Implementation
The previous articles already covered a
lot of implementation details for Ps2 and Xbox that mostly still
apply to this version. The articles cover:
-
How to intercept all allocations.
-
How to retrieve callstack
information.
-
How to read symbol information.
In this part we will revisit each of
these subjects for PC. Some solutions may also apply to Xbox
development, but they have only been tested on PC.
We will start off with a very powerful
way to intercept all allocations. Then, an improved version of the
StoreCallStack
function from the previous articles is presented. Finally, we will
again look at symbol loading - this time we are taking it a step
further.
The tool is built with the .NET
framework using C#. When applicable, C# details are presented.
Intercepting all
allocations
In order to get a good view of your
memory usage, we need to try to intercept as many allocations as
possible. A good place to start is by overloading operator new
and delete.
While this does intercept all of the new
and delete
allocations in your game, this does not cover the allocations that
are being performed by direct calls to malloc,
LocalAlloc,
GlobalAlloc
or HeapAlloc.
A large chunk of your game’s memory footprint may be performed by
DirectX, which uses the lower-level functions to allocate its
resources. As you may know, the PC does not support functions to
easily intercept those lower-level allocations. Xbox has XbMemAlloc,
which simplifies allocation tracking a great deal. On PC, it seems as
if the best you can do to intercept allocations is to overload the
new
and delete
operator.
But, there are actually ways of
intercepting all of the allocations, but the solution is far from
obvious. We can hook into the DLLs containing the low-level
allocation functions. The great thing about this approach is that
because all modules from the running process are using the DLL that
is going to be patched into, literally all of the allocations of the
running process are intercepted.
The methodology of hooking into DLLs is
quite complex but thankfully there are people that have already
encapsulated this functionality for us in a library. The first one is
Detours, by Microsoft Research3. In order to get up
and running quickly, take a look at the tracemem sample. This
sample hooks into the HeapAlloc
function. This library is free for non-commercial use.

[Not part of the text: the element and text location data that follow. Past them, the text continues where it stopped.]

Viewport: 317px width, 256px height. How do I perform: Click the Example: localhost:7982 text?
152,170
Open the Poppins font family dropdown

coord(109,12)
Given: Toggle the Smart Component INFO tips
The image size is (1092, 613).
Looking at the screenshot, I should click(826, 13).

A second solution is to use a library
from Matt Conover4. At the moment of writing this library
seems a bit more difficult to get started with, but there are two
pros to this library: first of all it is free, even for commercial
use, and second: Matt seemed to be very helpful in getting his
software to run properly. If you want to get up and running with this
library, look at the HeapHook sample included in the package.
Unfortunately, that is not all there is
to it. We are treading dangerous grounds with this approach. We have
to be very much aware that all of the allocations that are
being performed will now pass through our allocation functions. That
means that if a function that allocates memory from the heap is
called during our heap callback, we may end up in an endless loop.

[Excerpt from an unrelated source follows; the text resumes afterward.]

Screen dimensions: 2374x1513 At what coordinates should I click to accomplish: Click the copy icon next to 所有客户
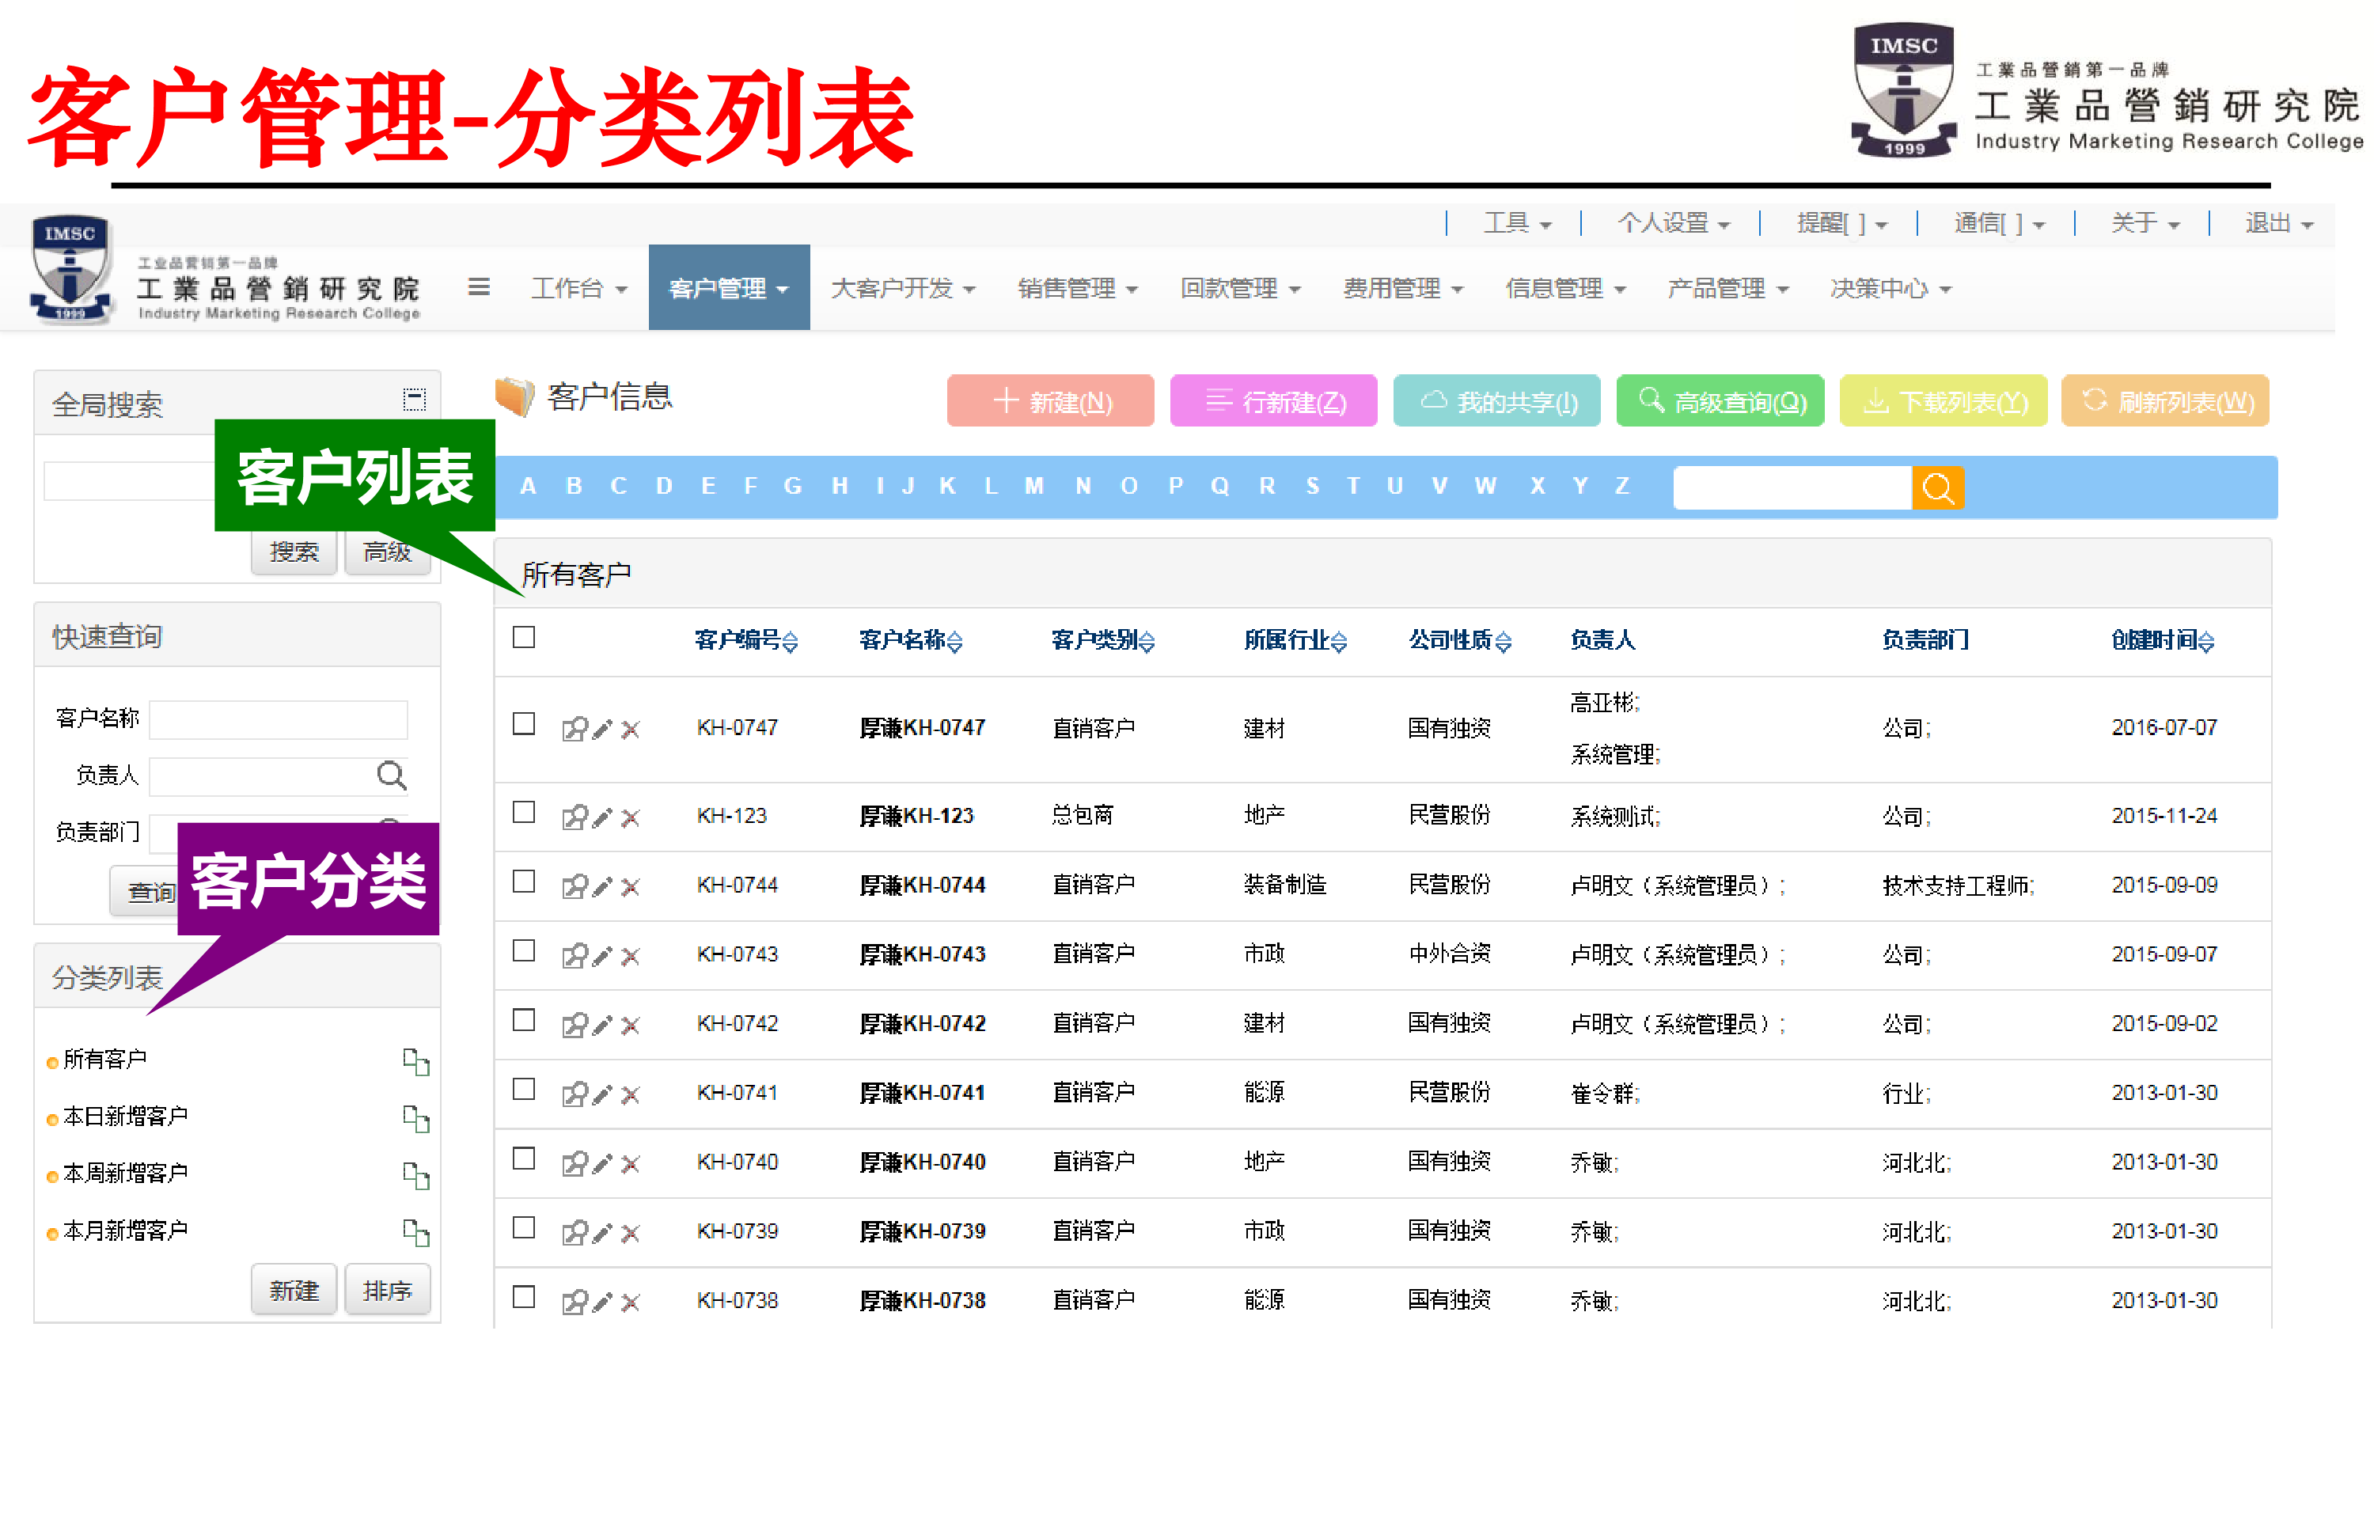415,1063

This will surely be the case if you are using sockets. Sockets aside,
you will be surprised how often allocations are being performed. You
may suggest that doing a check for recursion in the heap callback
easily prevents this. This is true, but let’s take a look at an
even more dangerous scenario.
Imagine that some thread is using
sockets – probably as a result of an asynchronous operation - and
right in the middle of that socket operation, an allocation is
performed. Our allocation function will be called and our own socket
operation will be started. This generally horribly messes up the
internal state of the socket library. Checking for recursion in the
callback function won’t help you this time, so we need another
solution to this problem.
Too illustrate that we are indeed
treading dangerous grounds, I would like to share what happened with
my first attempt to solve this problem. My idea was to check what
kind of module called the allocation function. If it were one of the
socket DLLs, no socket operations would be performed. While I wasn’t
all too thrilled about this solution, it also didn’t seem to work.
I tried to match the return address in our callback to the address
ranges of the socket process. In very specific cases when I used the
DbgHelp library to obtain information about the socket process, the
application crashed. It turned out that during the loading of DLLs,
allocations were being performed. DbgHelp did not appreciate us
retrieving information about processes during the loading of a new
process, so I had to search for another solution.
The one thing that solves our problems
is fortunately relatively simple: we need to use a worker thread for
our communication with the tool. When allocations are performed, our
metadata is collected and stored into a buffer, and our worker thread
is kicked. The worker thread will send the data to the client. This
will always break any form of recursion. This makes it even possible
to monitor the allocations that are being performed by our own
sockets, if desired.
We are close now but there is one more
thing to watch out for. It may be possible that deadlocks occur due
to the chain of events that are displayed in figure 7. This situation
can be avoided by using double buffering, and by protecting the
double buffering logic with critical sections – but just the double
buffering logic. The allocation callback should never need to wait
for the send operation to complete. The downside to this approach is
that the databuffer needs to be large enough to contain data of a
series of allocation events. On the positive side, this form of
batching may speed up the send process.
Figure
7: The chain of events that may cause a deadlock situation.
As you may understand by now, this
methodology may not be for the faint hearted. It may be good to start
with overloading operator new
and delete.
For best understanding how to overload new
and delete
properly, I would advice to read chapter 8 from Scott Meyer’s
Effective C++ 10.
|